During the community pediatrics rotation, residents are exposed to some of the community resources that serve adolescents at risk, including the court system and child protective agencies. Through involvement in four adolescent clinics per week and participation in a teenage pregnancy clinic, the resident learns to integrate health issues, social-emotional challenges, and community context to develop an integrated approach to providing services to the adolescent population. The rotation is supervised by a fellowship-trained subspecialist in adolescent medicine.

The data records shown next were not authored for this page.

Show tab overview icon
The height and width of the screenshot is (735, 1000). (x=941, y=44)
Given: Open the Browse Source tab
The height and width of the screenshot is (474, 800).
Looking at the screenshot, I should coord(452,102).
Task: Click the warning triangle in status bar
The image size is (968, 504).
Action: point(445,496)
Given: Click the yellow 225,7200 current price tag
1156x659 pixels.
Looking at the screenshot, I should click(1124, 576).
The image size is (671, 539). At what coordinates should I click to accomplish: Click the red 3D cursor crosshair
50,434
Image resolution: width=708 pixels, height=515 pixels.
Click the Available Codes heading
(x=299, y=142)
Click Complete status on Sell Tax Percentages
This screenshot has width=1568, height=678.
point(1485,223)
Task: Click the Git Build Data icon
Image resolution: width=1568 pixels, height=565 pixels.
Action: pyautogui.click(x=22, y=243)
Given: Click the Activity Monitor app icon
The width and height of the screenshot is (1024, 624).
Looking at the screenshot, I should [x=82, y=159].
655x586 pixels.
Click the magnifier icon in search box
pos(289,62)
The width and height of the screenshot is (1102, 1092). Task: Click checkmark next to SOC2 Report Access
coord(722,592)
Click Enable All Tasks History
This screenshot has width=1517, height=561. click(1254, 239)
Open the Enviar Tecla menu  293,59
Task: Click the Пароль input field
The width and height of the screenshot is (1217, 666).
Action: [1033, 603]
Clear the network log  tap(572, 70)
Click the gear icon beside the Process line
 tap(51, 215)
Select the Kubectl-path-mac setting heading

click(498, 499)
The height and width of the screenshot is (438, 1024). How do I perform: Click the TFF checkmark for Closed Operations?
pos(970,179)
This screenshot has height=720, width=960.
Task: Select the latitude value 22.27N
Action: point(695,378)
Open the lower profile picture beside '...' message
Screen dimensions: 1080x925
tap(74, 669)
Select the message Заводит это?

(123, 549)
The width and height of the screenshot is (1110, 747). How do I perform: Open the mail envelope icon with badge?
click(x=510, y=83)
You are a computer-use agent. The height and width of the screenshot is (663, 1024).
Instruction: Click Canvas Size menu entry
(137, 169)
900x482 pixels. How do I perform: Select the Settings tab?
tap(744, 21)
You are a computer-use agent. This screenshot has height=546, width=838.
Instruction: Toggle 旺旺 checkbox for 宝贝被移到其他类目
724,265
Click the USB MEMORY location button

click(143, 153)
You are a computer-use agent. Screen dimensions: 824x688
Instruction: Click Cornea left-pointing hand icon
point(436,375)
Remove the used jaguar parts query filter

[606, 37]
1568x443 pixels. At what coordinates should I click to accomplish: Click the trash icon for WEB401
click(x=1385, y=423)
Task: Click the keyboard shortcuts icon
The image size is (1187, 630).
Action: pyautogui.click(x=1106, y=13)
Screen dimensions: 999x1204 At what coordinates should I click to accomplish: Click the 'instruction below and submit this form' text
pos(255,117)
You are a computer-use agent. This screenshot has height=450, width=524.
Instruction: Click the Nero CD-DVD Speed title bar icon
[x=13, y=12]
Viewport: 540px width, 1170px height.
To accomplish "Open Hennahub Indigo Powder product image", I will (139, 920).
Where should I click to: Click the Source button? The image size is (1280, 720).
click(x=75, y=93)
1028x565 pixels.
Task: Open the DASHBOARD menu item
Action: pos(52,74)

The Division of Child Development is fully committed to resident and medical student teaching. The four-week pediatric residency rotation offers direct clinical exposure, inpatient consultations, exposure to psychologists, speech/feeding specialists, occupational and physical therapy, and audiology specialists at the Hospital and affiliated sites, and community experiences at early intervention and special pre-school programs. The curriculum includes case studies, learning didactics, and participation at noon conference presentations. A core syllabus of Child Development, Denver II kits and manuals, are provided.
Programs in the Division of Child Development include a development clinic which provides developmental evaluations and treatment recommendations for infants and children.
Pediatric Infectious Diseases
The infectious disease rotation provides consultative services in the outpatient and inpatient settings. Residents actively participate in the management of commonly seen pediatric infections in the community as well as follow-up of more complex and serious hospitalized patients. The core curriculum is delivered during the rotation as well as during noon conferences and laboratory exposure. Familiarization with common laboratory tests pertinent to infectious diseases as well as infection control procedures are provided during the rotation.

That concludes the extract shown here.